Please return the data word for word and leave out any picture it contains.

Supplied entries section start

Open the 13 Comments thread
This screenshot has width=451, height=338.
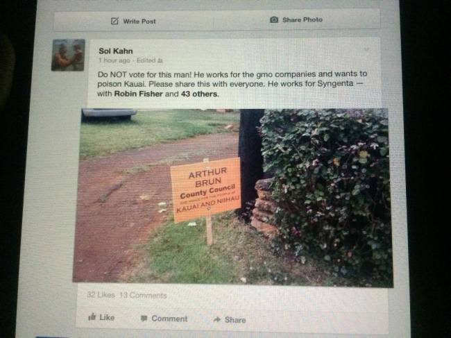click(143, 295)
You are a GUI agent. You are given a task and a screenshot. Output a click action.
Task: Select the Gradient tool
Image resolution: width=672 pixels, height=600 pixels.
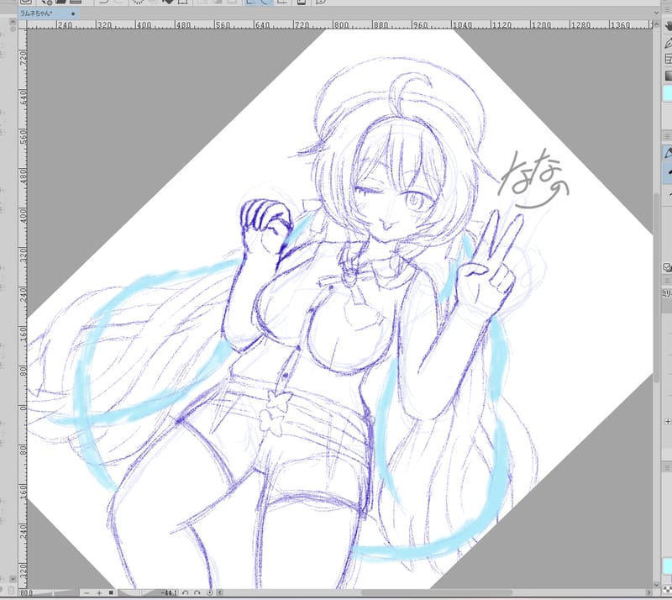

Supplied entries section end

## Reply to the task
Open the 13 Comments thread
This screenshot has width=451, height=338.
click(143, 295)
You are a GUI agent. You are given a task and a screenshot. Output a click action.
Task: Select the Gradient tool
Image resolution: width=672 pixels, height=600 pixels.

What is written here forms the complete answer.